▸ EXERCISE: What you return must be every line below that includes the word "computer".

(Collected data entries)
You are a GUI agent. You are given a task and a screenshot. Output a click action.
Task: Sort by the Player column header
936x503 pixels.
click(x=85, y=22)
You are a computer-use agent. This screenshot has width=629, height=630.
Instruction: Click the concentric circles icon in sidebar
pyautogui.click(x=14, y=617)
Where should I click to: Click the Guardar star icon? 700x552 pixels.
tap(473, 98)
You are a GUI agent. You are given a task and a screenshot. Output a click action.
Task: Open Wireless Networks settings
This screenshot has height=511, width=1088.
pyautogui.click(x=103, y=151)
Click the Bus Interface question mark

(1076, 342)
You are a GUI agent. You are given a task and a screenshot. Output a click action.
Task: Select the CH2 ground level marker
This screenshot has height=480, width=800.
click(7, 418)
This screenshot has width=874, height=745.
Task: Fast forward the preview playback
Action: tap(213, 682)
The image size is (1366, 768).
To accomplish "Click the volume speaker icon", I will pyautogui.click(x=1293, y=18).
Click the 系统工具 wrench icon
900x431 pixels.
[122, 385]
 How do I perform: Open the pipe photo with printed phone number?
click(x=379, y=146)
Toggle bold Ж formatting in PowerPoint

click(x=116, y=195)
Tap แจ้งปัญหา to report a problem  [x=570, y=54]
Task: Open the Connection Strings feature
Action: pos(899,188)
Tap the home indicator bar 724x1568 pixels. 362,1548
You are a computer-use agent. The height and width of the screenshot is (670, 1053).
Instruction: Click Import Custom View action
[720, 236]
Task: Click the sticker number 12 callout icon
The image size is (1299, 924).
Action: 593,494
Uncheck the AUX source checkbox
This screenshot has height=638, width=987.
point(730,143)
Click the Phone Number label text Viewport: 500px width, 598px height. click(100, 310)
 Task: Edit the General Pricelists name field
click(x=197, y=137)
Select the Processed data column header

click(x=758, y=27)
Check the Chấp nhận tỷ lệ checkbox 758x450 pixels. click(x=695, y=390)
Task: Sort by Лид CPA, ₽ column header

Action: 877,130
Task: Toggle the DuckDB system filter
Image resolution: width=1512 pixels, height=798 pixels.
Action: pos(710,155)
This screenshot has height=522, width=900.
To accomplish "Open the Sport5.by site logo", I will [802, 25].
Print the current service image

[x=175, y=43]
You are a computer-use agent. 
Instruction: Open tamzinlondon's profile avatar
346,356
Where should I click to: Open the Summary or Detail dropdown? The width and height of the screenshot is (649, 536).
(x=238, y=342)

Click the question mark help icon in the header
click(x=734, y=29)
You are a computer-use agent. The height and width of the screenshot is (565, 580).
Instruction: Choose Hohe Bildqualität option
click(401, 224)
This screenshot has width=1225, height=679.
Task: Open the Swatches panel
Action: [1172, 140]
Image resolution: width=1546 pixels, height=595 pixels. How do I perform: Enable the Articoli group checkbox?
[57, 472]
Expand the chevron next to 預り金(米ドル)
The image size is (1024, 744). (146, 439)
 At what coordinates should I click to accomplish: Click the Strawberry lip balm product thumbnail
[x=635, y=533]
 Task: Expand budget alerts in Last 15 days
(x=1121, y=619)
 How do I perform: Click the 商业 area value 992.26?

▸ OUTPUT:
You are a computer-use agent. This screenshot has width=629, height=630.
You are a computer-use agent. The height and width of the screenshot is (670, 1053).
You are a computer-use agent. 
You are a computer-use agent. The height and width of the screenshot is (565, 580).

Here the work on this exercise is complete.